* _What is being asked_
For the records that follow, give the number of lines in which the word "agent" occurs, with nothing added.

(Stored dataset items)

****************************************

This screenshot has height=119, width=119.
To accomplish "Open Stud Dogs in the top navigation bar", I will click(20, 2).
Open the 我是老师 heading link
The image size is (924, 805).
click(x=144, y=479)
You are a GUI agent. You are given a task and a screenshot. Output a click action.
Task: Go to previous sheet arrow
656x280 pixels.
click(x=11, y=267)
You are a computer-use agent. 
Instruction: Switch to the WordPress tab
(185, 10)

****************************************

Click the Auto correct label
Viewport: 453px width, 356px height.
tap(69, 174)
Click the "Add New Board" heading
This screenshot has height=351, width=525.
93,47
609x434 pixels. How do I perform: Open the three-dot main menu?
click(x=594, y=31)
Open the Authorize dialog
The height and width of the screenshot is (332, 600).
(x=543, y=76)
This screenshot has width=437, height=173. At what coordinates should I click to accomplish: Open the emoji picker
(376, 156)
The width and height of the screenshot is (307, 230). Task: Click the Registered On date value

****************************************

* _Answer space_
2